In an editorial published with the study, Guy Brusselle, MD, PhD, and Eva Van Braeckel, MD, PhD, of Ghent University Hospital in Belgium, called the overuse of antibiotics in adult patients with acute asthma exacerbations a “striking finding,” given that treatment guidelines recommend against the practice and several Cochrane reviews, including one published last year, have been negative.

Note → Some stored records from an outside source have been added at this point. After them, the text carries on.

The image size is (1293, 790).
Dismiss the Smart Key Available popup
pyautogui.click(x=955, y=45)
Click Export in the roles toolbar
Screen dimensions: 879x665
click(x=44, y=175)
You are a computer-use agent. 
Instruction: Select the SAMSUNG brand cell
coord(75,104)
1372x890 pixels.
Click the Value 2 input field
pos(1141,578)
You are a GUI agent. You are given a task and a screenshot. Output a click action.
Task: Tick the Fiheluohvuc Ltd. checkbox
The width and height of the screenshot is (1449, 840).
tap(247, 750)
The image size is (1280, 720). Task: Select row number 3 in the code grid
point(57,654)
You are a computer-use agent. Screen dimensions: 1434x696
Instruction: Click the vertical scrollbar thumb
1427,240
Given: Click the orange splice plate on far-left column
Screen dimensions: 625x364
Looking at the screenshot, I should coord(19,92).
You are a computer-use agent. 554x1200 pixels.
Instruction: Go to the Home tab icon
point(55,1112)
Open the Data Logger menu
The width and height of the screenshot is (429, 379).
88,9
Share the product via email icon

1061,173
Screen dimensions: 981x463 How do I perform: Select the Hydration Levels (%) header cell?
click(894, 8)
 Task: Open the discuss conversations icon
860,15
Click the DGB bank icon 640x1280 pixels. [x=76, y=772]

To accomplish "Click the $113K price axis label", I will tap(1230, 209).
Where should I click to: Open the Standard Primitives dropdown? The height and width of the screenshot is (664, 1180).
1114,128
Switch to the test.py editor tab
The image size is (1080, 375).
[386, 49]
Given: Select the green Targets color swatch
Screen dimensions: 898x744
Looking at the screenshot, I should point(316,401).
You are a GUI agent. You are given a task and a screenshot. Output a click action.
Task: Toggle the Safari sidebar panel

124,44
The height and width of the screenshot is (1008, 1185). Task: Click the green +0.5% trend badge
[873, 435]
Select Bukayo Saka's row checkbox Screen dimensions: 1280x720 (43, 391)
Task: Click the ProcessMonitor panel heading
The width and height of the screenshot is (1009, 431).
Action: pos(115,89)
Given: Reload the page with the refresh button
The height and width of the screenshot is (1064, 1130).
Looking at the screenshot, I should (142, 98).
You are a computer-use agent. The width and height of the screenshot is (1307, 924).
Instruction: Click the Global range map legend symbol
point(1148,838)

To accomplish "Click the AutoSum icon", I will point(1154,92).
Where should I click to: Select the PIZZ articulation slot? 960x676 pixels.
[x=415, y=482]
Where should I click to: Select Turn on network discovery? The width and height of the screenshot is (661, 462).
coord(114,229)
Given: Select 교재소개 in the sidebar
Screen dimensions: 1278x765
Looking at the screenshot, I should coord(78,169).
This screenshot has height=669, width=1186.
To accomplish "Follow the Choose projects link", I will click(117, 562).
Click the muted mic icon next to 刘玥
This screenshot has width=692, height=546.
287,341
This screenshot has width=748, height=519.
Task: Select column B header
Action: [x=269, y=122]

Strategies recommended by the authors to reduce antibiotic use in this population included:
Raising awareness among both prescribers and patients
Implementing asthma guideline recommendations against the routine use of antibiotics in asthma exacerbations
Performing studies in primary and secondary care to examine if a subset of patients with asthma exacerbations might benefit from antibiotics.
Validating known biomarkers such as C-reactive protein and procalcitonin; and developing novel biomarkers for guiding targeted antibiotic treatments
“Further study of azithromycin treatment in acute exacerbations of asthma in adults and children in settings of low rates of antibiotic use and stratifying on blood and/or sputum cell counts seems justified,” they concluded.